IV. Europe as a land of humanity
10 In 1950, the ambition of European unity was to ensure peace through shared prosperity, within its borders and beyond. Intercontinental migration today is a reality which requires a collective European response based on solidarity, respect for human rights and justice, and effective policies for socio-economic integration. EU Member States should reinforce their migration cooperation with a view to:
i. Renegotiating the Dublin regulations with the aim to make processes of asylum requests fairer and faster, with full respect of the rights and best interest of children and with special attention for unaccompanied children.
ii. Actively implementing the UN Global Compact for Safe, Orderly and Regular Migrations which was adopted in Marrakesh (Morocco) on 10 December 2018 as an important framework for international cooperation.
iii. Adopting legislation on “humanitarian visas” as there is a need for legal and safe pathways to Europe for civilians fleeing war and conflict zones.

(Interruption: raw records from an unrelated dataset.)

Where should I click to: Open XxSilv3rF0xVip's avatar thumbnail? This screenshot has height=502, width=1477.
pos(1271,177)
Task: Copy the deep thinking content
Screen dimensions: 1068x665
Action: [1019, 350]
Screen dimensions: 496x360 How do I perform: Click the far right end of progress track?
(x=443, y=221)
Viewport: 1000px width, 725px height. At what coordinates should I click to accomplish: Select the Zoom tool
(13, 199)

iv. Resisting the criminalisation of acts of solidarity by civil society and challenging questionable measures to restrict access to social protection by refugees, asylum-seekers and migrants.
v. Adopting legislation and practices that enable refugees, asylum-seekers and migrants to settle in, adapt to and enrich the very societies that provide them a shelter, in compliance with host countries’ values and norms as stated by the European Convention on Human Rights and other human rights instruments.

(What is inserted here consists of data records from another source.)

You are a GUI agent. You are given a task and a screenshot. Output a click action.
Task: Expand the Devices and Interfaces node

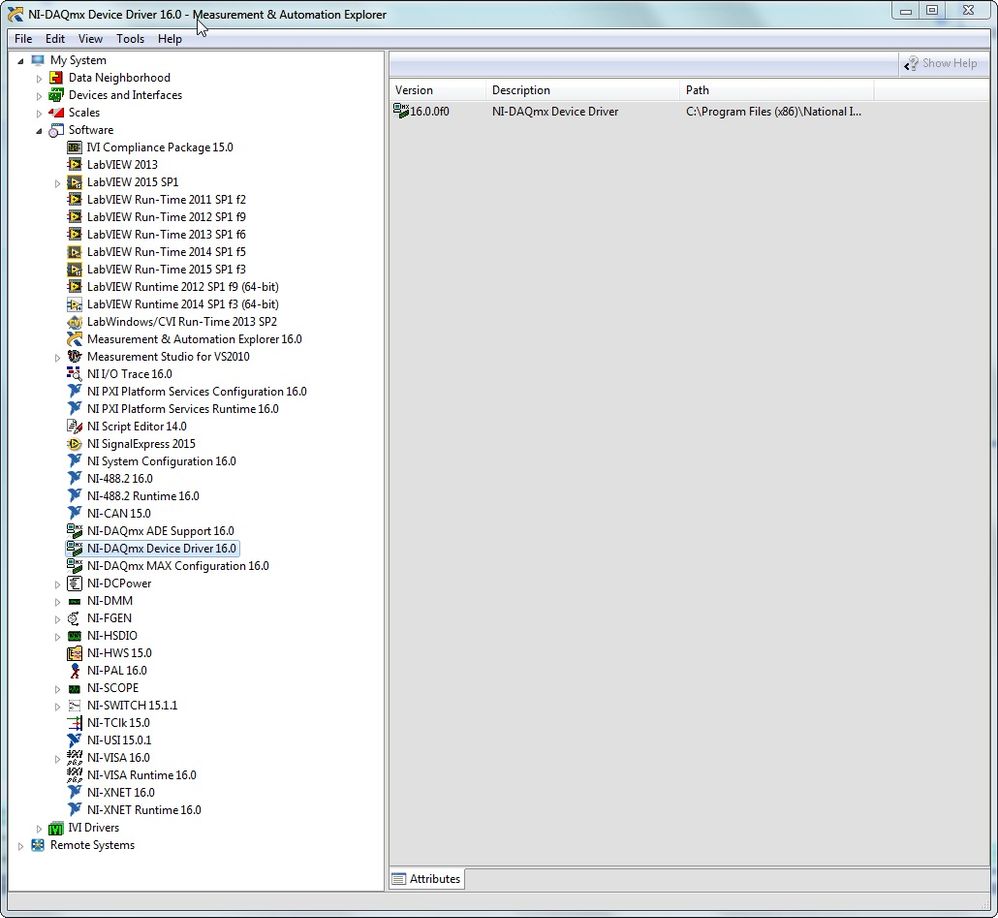[40, 96]
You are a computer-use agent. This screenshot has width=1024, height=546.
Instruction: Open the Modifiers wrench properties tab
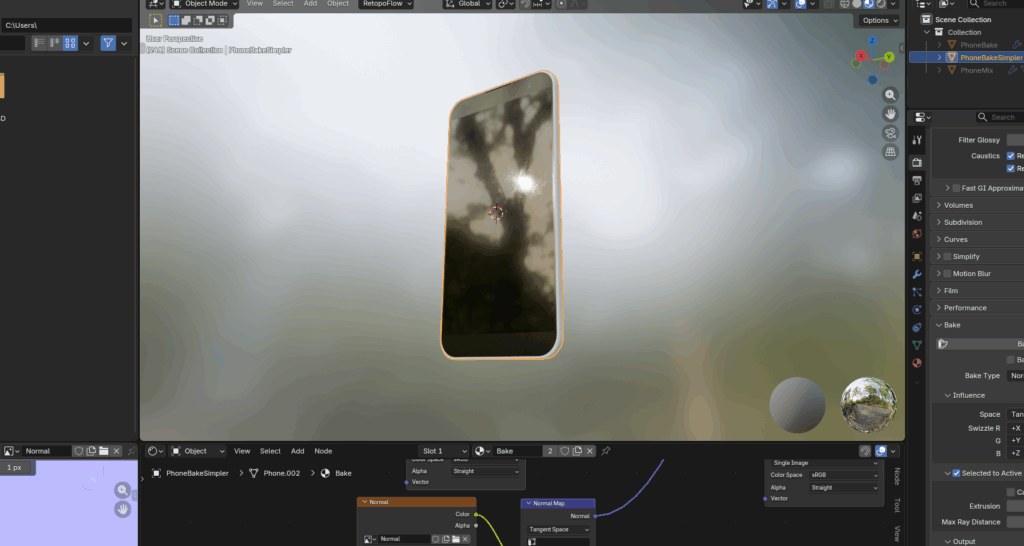tap(917, 273)
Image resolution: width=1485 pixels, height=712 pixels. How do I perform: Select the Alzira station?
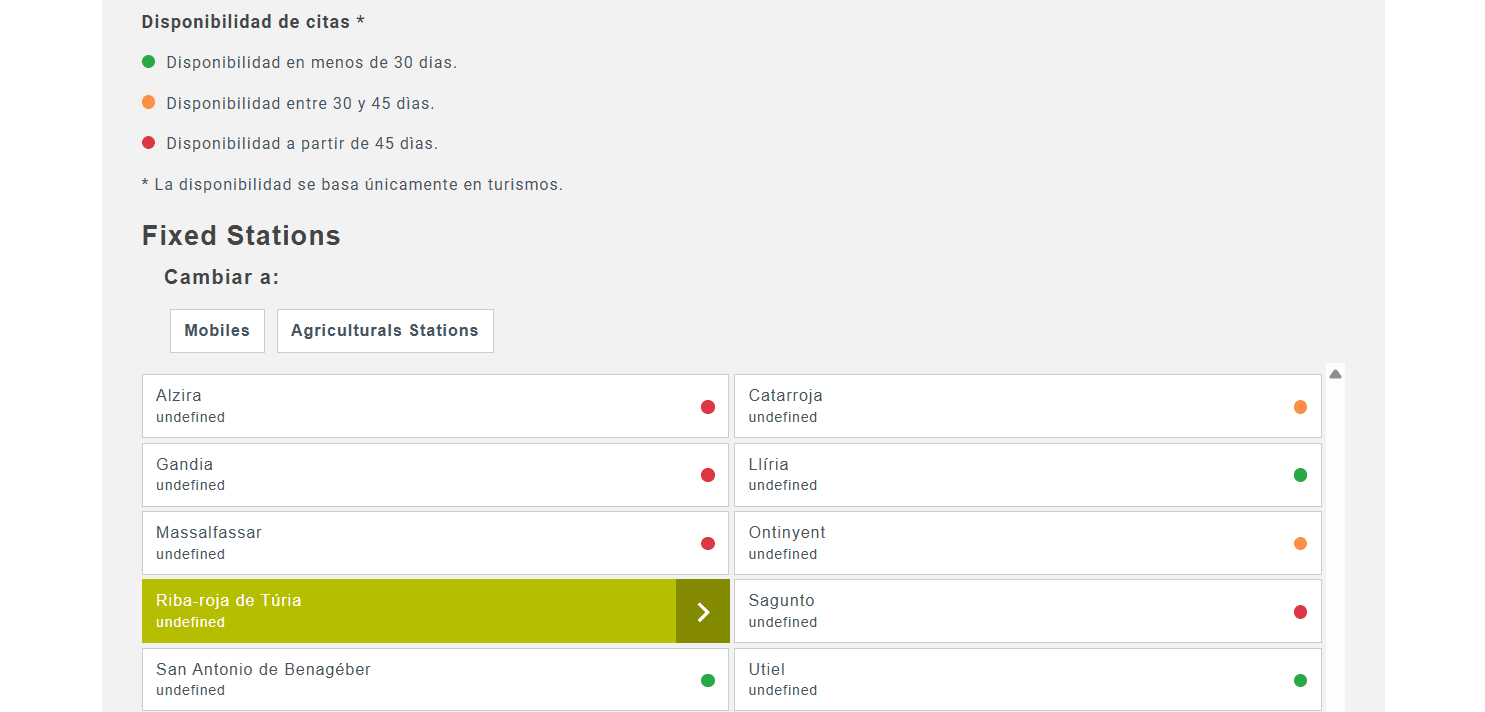tap(400, 406)
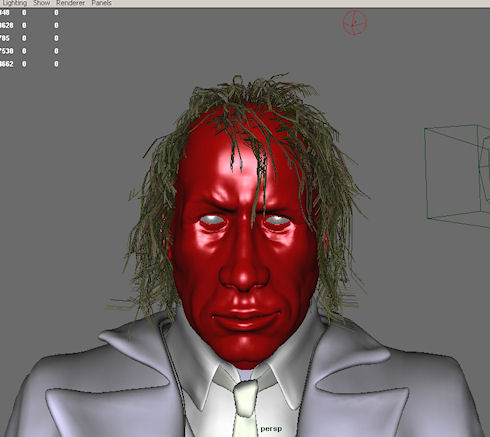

V. Europe as a continent with a future
11 Europe is a project for its citizens and for all those who live there. It should offer opportunities to its children and youth through the appropriate educational, vocational and labor policies, which include learning to live in peace, to respect pluralism and to make diversity an asset in a multicultural society. This includes opportunities for exchanging and learning with children and youth from other continents to increase intercultural understanding. Europe should continue its investments in present and future generations by:
i. Spending more funds on international exchange projects, like “Erasmus +”, for young Europeans to study, train or learn abroad, in line with the European Commission proposal for the doubling of appropriations with the next EU budget, and especially in peace and nonviolence education and training.

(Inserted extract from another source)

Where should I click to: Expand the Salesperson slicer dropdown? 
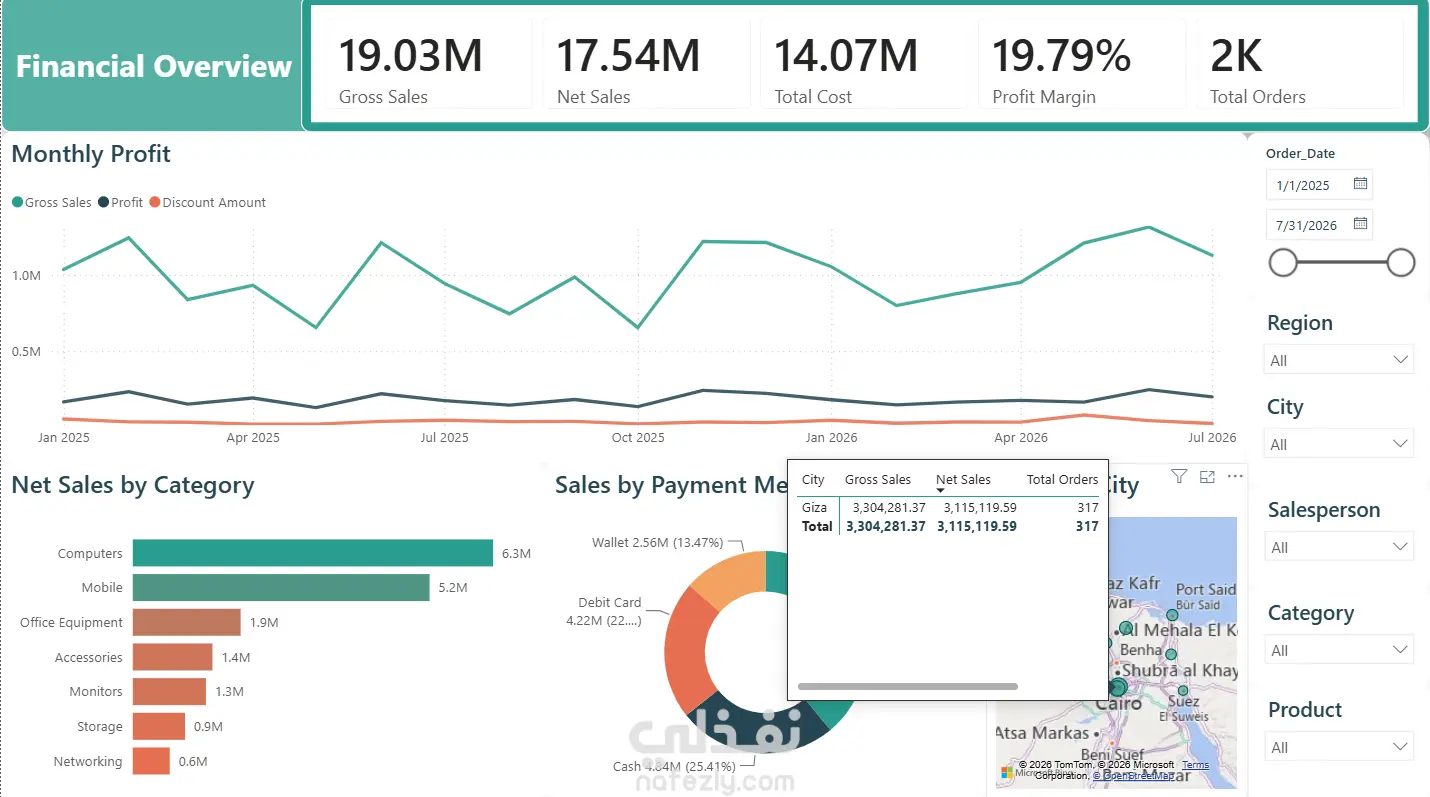(x=1340, y=547)
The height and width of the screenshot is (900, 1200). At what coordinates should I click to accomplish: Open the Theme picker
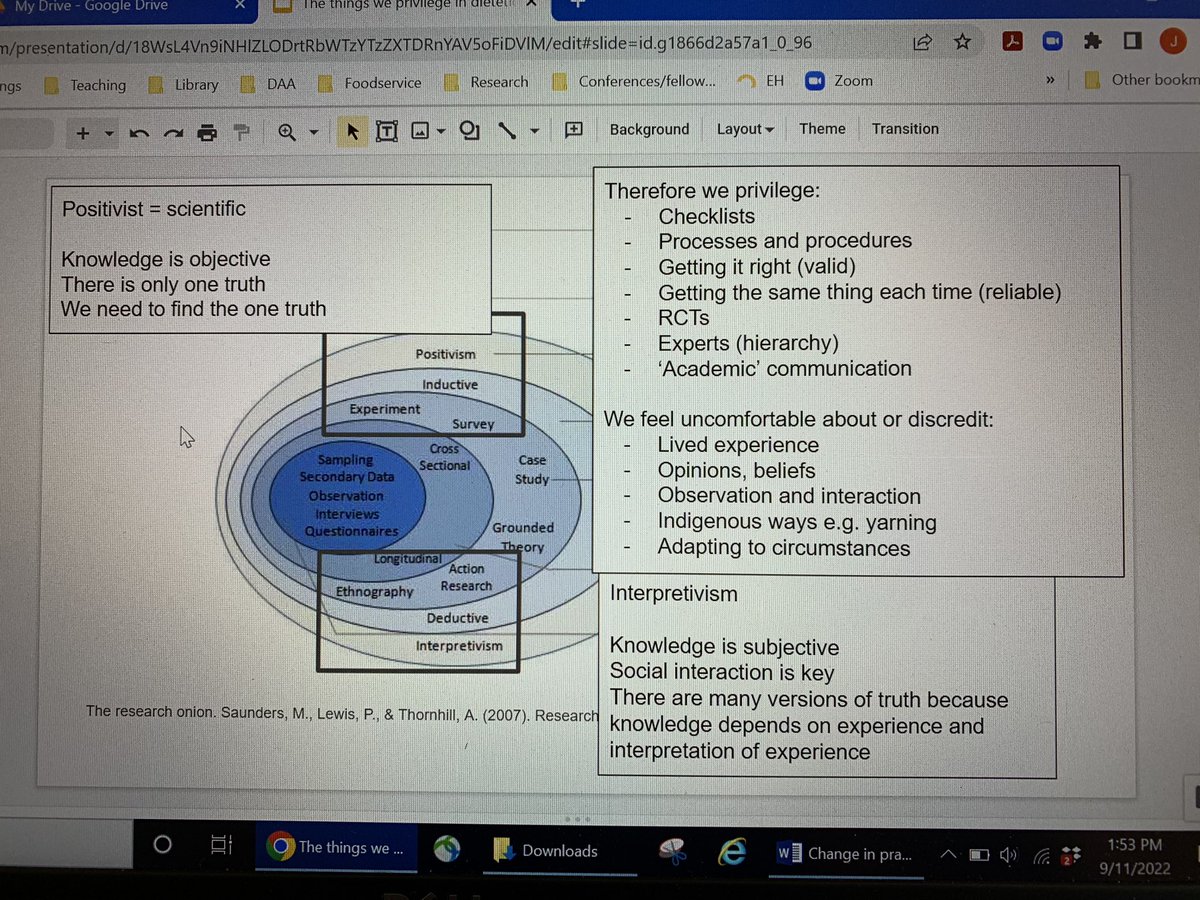pos(822,129)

ii. Adopting policies and actions that promote education in human rights and democracy, mutual understanding, tolerance and respect for diversity, by making use of the outputs of and lessons learned by the Council of Europe.
iii. Investing in protecting and making accessible to all, especially the young generations, its cultural heritage as a means of understanding the composite nature of its historical, cultural and spiritual roots.
VI. The Europe we believe in and work for
12 “Europe will not be achieved in one day but through concrete action that will thus establish a de facto solidarity.” These words by Robert Schuman still ring true almost 70 years after they were pronounced (9 May 1950). Europe is still incomplete and many challenges remain, but its achievements are immense. It would be folly not to acknowledge them. Yet we cannot accept that such a generous project – peace, solidarity, participation – be stopped because of fear: fear of the unknown future, fear of the diverse humanity knocking at our door, fear of a looming ecological disaster.
13 We believe that Europe is the only response to the immense challenges within our borders and outside them. More than ever before, the future of Europe is at stake. While populists and nationalists are strongly making their voice heard in the run-up to the European Parliament elections, let’s take action and convince people to participate in the elections and support the Europe we want: a peaceful, fraternal, forward-looking Europe for all women and men of good will.